-- INPUT --
--------

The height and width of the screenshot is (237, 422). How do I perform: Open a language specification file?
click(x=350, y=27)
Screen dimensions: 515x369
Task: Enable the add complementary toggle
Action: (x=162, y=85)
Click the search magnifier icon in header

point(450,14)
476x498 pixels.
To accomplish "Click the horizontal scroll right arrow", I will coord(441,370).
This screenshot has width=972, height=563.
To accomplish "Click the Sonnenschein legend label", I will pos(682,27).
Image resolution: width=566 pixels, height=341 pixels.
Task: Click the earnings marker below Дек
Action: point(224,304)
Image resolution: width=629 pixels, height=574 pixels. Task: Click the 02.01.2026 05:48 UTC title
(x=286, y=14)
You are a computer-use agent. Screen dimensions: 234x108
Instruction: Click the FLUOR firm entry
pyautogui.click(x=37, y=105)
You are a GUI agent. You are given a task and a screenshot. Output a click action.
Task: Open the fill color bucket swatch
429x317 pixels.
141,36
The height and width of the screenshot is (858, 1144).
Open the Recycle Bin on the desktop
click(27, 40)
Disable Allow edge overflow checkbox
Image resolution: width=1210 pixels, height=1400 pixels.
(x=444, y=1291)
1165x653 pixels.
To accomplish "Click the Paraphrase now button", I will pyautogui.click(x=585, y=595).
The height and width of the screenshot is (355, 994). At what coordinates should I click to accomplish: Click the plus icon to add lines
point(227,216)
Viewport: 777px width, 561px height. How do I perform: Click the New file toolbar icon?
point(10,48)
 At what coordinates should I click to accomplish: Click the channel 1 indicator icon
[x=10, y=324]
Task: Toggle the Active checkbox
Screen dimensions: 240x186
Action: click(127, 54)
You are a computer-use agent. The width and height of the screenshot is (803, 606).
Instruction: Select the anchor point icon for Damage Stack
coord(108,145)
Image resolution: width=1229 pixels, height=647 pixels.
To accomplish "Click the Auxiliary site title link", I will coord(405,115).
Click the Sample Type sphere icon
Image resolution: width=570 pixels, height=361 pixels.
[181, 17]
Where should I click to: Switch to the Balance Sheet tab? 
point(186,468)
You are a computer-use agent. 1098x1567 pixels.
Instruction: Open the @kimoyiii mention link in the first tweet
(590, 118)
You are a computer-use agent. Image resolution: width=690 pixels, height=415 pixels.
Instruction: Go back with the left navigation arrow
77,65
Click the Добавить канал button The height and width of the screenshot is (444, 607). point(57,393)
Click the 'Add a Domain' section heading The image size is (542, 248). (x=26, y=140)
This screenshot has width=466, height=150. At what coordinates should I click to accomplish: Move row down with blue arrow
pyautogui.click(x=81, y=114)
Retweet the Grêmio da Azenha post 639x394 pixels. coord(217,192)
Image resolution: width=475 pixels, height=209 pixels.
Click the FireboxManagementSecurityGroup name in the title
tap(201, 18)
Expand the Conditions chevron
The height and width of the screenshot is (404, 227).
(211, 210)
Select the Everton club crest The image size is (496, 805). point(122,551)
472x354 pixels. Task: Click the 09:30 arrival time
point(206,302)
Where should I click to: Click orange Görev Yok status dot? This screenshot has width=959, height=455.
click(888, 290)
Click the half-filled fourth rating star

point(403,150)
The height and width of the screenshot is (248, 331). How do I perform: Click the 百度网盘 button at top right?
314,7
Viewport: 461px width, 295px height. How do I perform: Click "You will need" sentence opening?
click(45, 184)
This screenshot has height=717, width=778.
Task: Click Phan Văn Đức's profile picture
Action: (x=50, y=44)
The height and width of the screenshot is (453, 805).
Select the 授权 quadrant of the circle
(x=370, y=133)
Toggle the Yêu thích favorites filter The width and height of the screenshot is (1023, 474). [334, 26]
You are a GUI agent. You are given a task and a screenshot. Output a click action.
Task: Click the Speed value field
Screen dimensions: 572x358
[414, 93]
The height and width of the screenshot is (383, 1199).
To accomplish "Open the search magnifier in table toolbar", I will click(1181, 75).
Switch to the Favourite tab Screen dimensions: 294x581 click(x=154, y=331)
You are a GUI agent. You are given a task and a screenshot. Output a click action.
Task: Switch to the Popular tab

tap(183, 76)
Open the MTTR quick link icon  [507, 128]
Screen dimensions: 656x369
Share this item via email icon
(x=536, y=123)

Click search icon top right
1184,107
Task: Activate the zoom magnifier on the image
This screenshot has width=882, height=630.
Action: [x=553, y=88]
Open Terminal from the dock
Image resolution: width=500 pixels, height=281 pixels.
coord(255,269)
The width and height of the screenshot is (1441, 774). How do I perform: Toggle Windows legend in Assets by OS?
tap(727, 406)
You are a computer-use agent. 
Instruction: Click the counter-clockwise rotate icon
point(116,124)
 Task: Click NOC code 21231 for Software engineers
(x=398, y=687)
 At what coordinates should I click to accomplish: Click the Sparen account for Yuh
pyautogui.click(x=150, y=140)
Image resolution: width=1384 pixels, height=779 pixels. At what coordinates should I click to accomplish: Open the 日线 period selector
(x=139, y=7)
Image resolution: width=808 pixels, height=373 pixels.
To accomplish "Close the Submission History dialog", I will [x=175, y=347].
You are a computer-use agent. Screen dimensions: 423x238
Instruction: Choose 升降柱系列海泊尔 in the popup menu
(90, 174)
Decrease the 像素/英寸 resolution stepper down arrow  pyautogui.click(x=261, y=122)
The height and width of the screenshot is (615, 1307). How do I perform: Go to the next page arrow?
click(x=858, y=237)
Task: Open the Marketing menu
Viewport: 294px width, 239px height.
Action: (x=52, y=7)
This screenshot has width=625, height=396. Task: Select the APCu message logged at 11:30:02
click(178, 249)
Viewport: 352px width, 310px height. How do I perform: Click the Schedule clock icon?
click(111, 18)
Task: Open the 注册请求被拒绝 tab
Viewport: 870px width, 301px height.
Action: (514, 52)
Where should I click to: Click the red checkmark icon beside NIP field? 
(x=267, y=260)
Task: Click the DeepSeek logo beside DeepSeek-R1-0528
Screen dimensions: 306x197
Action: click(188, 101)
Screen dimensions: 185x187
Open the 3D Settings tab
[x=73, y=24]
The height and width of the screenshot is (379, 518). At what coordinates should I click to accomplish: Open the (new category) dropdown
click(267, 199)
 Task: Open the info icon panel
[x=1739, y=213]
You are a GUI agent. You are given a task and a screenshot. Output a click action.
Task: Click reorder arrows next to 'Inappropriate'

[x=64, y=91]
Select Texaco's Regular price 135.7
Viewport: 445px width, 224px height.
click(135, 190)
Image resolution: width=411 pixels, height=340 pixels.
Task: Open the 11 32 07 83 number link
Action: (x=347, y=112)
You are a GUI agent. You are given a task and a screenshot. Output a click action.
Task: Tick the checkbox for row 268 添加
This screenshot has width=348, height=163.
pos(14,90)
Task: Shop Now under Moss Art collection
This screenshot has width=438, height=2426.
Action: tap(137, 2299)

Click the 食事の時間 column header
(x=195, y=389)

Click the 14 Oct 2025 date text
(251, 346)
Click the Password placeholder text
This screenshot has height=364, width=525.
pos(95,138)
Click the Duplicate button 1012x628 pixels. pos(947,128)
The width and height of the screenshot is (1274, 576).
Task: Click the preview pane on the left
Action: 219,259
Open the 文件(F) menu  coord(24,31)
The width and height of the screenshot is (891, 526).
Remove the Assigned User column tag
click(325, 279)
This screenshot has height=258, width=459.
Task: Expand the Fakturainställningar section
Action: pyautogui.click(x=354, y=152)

--------

How many lines of the data hold the string "size"? Reply with the number alone.

-- RESULT BELOW --
2